ASSIGNMENT.
Of the lines below, write out exactly those from the line with "This screenshot has height=642, width=790." through the line with "704x1568 pixels.", both included, and skip the rest.

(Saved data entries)
────────

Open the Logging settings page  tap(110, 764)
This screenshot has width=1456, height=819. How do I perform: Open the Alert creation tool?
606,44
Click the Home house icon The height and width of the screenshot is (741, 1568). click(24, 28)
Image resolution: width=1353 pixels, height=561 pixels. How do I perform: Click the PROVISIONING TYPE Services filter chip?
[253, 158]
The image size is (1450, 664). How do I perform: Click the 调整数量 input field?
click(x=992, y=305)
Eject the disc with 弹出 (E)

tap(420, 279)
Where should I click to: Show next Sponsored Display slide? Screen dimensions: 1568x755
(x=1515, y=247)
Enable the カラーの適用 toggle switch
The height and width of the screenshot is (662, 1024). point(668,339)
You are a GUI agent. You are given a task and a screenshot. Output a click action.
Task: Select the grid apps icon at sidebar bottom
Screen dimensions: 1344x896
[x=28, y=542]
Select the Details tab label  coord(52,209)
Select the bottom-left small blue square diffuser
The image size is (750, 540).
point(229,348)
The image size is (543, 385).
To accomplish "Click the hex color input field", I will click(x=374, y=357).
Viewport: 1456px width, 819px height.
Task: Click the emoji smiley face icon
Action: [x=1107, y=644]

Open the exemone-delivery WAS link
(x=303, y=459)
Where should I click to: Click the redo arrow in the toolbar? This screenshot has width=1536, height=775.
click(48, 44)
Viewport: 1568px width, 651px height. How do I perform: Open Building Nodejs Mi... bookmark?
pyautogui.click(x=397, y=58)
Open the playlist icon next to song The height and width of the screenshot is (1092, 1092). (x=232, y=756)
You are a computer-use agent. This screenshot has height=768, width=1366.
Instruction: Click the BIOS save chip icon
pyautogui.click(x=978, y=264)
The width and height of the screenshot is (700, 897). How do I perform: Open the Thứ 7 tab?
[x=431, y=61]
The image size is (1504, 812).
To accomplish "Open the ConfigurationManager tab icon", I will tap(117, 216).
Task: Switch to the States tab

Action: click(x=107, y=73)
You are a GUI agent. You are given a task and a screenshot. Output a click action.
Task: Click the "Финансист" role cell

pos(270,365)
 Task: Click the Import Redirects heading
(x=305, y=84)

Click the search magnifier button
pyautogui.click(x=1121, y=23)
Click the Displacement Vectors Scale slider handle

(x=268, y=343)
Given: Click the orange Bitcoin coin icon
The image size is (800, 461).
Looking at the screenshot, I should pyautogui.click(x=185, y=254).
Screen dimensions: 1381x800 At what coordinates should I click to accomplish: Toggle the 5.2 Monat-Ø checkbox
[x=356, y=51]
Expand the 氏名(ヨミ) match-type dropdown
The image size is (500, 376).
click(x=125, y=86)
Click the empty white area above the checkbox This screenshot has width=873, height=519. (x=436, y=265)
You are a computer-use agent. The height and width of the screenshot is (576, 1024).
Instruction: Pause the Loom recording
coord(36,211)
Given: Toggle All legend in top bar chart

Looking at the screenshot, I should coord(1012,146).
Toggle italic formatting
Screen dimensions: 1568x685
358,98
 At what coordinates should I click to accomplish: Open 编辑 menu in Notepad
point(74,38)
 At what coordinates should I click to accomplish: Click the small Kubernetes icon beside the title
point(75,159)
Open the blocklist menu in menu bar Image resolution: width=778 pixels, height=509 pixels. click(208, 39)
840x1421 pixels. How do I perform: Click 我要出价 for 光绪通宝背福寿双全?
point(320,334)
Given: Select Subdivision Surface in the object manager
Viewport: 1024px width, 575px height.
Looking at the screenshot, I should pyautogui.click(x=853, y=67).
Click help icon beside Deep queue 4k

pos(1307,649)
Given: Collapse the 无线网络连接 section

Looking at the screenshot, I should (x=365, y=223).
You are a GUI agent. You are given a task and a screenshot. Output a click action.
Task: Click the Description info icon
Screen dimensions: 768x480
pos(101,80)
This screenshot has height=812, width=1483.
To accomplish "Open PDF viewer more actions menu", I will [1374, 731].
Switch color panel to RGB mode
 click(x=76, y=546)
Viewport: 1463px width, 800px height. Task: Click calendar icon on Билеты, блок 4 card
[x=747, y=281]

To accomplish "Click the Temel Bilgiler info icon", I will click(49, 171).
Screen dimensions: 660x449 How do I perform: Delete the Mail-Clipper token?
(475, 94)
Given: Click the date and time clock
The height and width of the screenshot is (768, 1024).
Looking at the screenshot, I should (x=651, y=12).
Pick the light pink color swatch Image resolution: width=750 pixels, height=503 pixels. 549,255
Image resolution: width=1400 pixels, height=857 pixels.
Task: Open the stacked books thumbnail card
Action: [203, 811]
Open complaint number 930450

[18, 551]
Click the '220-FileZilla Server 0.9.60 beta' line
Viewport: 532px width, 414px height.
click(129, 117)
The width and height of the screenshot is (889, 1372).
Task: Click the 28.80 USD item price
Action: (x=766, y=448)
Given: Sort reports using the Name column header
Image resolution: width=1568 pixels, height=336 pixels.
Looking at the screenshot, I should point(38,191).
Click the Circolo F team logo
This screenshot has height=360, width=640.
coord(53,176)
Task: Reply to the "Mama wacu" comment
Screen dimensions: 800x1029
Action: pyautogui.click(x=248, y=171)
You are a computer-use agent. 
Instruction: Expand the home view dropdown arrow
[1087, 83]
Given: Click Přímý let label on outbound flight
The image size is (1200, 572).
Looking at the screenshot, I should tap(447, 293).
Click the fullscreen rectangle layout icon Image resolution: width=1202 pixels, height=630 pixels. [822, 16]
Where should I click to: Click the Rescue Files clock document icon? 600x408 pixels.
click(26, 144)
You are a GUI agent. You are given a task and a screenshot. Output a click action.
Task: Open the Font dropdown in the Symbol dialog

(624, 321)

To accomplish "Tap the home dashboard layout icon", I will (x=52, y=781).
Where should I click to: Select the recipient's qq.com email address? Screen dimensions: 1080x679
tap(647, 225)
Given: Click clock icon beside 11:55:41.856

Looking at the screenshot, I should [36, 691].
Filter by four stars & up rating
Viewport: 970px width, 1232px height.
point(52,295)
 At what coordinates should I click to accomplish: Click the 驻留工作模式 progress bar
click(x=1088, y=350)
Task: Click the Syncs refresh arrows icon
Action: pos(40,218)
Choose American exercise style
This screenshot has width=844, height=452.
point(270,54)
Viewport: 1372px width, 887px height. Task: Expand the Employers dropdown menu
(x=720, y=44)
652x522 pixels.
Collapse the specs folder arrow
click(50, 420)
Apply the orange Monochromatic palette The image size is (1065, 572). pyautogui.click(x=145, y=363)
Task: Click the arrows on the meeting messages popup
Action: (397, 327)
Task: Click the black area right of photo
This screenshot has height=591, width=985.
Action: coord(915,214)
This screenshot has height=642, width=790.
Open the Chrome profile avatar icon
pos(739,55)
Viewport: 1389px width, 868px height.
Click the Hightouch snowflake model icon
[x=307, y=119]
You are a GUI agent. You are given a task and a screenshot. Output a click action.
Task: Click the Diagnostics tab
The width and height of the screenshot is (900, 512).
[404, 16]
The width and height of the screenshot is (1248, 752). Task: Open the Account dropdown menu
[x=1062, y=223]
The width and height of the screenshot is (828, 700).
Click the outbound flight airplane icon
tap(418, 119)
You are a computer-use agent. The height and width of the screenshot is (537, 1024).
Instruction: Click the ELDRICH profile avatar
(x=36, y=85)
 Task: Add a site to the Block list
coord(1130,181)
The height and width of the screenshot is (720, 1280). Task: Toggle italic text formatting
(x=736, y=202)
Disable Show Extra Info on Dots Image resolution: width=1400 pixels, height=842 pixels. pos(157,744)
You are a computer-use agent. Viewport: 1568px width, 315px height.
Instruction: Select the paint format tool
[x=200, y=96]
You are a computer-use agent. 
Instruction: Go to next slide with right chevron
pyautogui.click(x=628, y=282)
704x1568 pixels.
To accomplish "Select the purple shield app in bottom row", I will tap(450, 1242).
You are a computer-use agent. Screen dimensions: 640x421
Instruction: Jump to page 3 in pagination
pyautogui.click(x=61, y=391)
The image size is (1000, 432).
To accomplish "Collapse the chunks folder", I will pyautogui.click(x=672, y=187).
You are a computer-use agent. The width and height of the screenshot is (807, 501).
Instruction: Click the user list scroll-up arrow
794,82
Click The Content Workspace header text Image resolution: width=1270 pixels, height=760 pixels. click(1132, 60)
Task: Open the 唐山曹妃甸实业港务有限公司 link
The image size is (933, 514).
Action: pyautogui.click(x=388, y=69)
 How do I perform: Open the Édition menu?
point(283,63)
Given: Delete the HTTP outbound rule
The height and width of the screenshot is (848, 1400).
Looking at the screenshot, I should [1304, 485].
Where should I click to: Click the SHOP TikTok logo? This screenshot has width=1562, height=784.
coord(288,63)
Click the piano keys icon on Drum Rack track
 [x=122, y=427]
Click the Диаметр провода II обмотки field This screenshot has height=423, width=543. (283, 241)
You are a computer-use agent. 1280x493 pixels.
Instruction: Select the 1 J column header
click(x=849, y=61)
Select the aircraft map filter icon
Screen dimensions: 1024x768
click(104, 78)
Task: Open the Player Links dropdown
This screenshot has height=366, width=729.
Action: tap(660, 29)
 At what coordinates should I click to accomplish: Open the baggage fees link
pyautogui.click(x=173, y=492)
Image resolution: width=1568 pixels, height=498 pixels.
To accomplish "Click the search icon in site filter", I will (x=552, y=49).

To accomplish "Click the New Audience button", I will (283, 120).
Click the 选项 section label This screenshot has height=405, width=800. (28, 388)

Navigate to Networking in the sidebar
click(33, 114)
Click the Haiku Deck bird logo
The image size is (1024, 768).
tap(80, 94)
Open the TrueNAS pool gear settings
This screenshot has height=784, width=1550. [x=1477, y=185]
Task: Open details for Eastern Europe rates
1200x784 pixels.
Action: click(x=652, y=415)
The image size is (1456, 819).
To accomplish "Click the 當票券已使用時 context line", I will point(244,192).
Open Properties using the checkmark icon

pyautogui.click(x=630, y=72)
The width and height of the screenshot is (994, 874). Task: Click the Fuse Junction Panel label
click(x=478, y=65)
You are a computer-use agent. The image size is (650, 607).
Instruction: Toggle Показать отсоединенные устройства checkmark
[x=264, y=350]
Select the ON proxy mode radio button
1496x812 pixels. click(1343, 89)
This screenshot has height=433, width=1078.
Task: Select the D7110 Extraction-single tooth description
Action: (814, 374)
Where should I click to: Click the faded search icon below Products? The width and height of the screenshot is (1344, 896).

────────

TASK OUTPUT.
This screenshot has height=642, width=790.
Open the Chrome profile avatar icon
pos(739,55)
Viewport: 1389px width, 868px height.
Click the Hightouch snowflake model icon
[x=307, y=119]
You are a GUI agent. You are given a task and a screenshot. Output a click action.
Task: Click the Diagnostics tab
The width and height of the screenshot is (900, 512).
[404, 16]
The width and height of the screenshot is (1248, 752). Task: Open the Account dropdown menu
[x=1062, y=223]
The width and height of the screenshot is (828, 700).
Click the outbound flight airplane icon
tap(418, 119)
You are a computer-use agent. The height and width of the screenshot is (537, 1024).
Instruction: Click the ELDRICH profile avatar
(x=36, y=85)
 Task: Add a site to the Block list
coord(1130,181)
The height and width of the screenshot is (720, 1280). Task: Toggle italic text formatting
(x=736, y=202)
Disable Show Extra Info on Dots Image resolution: width=1400 pixels, height=842 pixels. pos(157,744)
You are a computer-use agent. Viewport: 1568px width, 315px height.
Instruction: Select the paint format tool
[x=200, y=96]
You are a computer-use agent. 
Instruction: Go to next slide with right chevron
pyautogui.click(x=628, y=282)
704x1568 pixels.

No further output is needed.